What’s an 1820s plantation called today when it’s a working farm? Is plantation still accurate? Loyd Hall, located16 miles south of Alexandria, Louisiana, is the place to find out. Cheneyville is the community’s name.
Stately oaks fill the front and side yards and fields of sugar cane and cotton, plus pastureland extend as far as a 640-acre gaze allows.
The pool in the back feels like a modern addition, not part of the original 1820s lifestyle. I stayed in one of five bed and breakfast cottages, complete with a kitchen, large bathroom with shower and rocking chair front porch.
Two suites on the second floor in the main house looked even more luxurious, complete with claw foot tubs. Porches from that level offer a sweeping view of the land.
Accommodations work well for couples and girlfriends, retreat groups or singles. Families can choose cottages with twins, sleeper sofa or two queen beds. Prices begin at $125; suites in the main house are $250.
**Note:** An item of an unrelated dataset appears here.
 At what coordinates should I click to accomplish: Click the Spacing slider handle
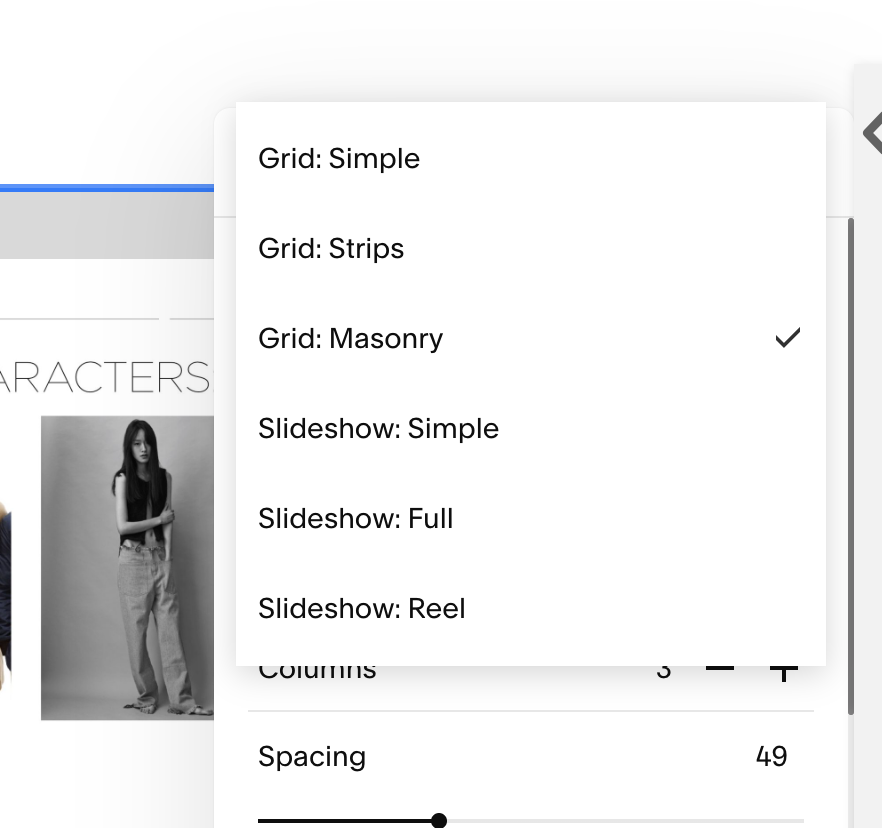tap(439, 821)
Visit the Southern Forest Heritage Museum for a look at 1900s logging, railroading and sawmilling with authentic equipment, including the steam locomotive. The town is named Long Leaf, funny to me since that’s a kind of pine tree, significant in this 1900s industry.
Historic hotel connections
The area has astonishing significance for U.S. troops in World War II. Trees from this forest were felled for lumber used in the Normandy D-Day landing boats. Maj. Gen. George Patton, Lt. Col. Omar Bradley, Col. Dwight D. Eisenhower and 2nd Lt. Henry Kissinger conducted maneuvers here and they stayed in the Hotel Bentley .
You can too when renovations in this 1908 structure with its seven-story 1935 addition are completed. Find the Bentley in downtown Alexandria.
I recommend a visit to the Creole Plantation House, which you can admire but not settle in for the night. Kent House is all about tours and engaging activities during special events and festivals.
Central Louisiana history is shared here, with stories dating back to 1795. I saw exquisite furnishings and decorative items, well labeled and intriguingly interpreted by my docent George Rogers.
Can’t see bousillage every day—that’s a mix of clay and Spanish moss packing the timbered walls. Sherman’s letter saying “Don’t burn these houses” is pretty amazing too.
Furniture and Functional Items of Elegance
I saw my first punkah, a solid wooden fan activated by a cord to cool people at dinner. In the midst of elegant Federal, Sheraton and Empire furnishings, I also found two rosary chairs for kneeling prayer time in the bedrooms.
Even though this is not a Louisiana culinary story, do plan dinner at the Diamond Grill, so named because it was a jewelry store in 1931. The grand stairway and tall trey ceilings set the tone for abundant, artistically plated, distinctive food.
The oh-so-light and refreshing chef-made poppy seed salad dressing was the perfect counterpoint to my warming turtle soup, prepared with the recipe learned in the kitchen of the Hotel Bentley decades ago.
Mirliton was my entrée, stuffed with crabmeat and shrimp. I ordered that with intention because I had no idea what it was. Turns out this is an heirloom Louisiana climbing squash that even has its own preservation website.
Always an interesting extra every twist and turn in Louisiana. They call that lagniappe.